Since winning the 2008 International Yehudi Menuhin Violin Competition, the Taiwanese-Australian violinist has become one of the most exciting young performers – and a hit on social media.
Born on 6 March 1989 in Taipei, Taiwan, Ray Chen began learning violin at the age of four.
He was invited to play solo with the Queensland Philharmonic Orchestra at the age of eight and performed at the opening celebration concert of the 1998 Winter Olympics in Nagano, Japan.
By the age of nine, he had completed all 10 levels of the Suzuki Music Education method in Queensland.

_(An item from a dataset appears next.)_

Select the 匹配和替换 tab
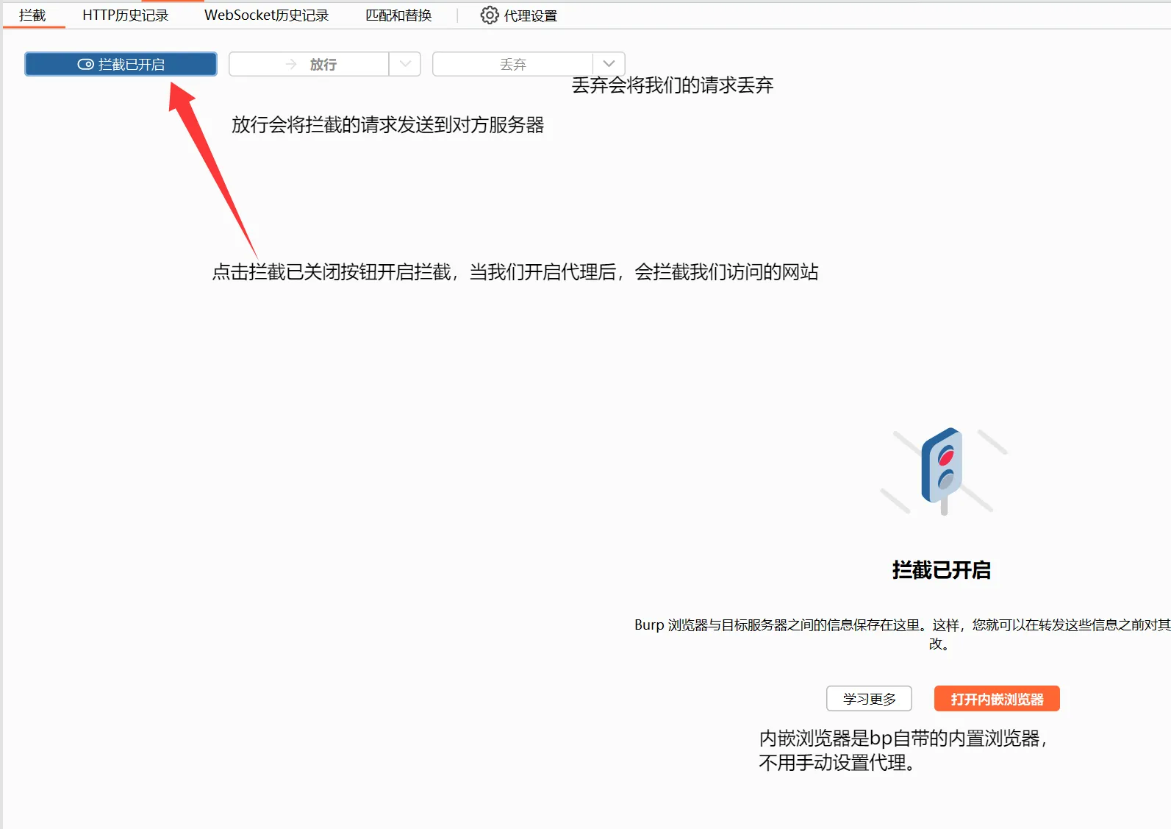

Professor Goetz Richter, chair of the String Unit at the Sydney Conservatorium of Music described Chen as "one of the most talented and accomplished young violinists to have emerged from Australia."
In April 2008 he won the senior division first prize of the Yehudi Menuhin International Competition for Young Violinists in Cardiff, Wales.
Chen came to the attention of Maxim Vengerov, who served on the Menuhin competition jury. Subsequently, Chen was engaged for performances including debuts with the Mariinsky Theatre Orchestra in St. Petersburg and at the International Rostropovich Festival with the State Symphony Orchestra of Baku, Azerbaijan, under the baton of Vengerov.
He was signed by Sony Classical in 2010. He has recorded the Cesar Franck Violin Sonata, the violin concertos of Pyotr Ilyich Tchaikovsky and Felix Mendelssohn.
He was invited to perform at the annual Nobel Prize Concert in 2012, playing Max Bruch's Violin Concerto in G minor with the Royal Stockholm Philharmonic Orchestra.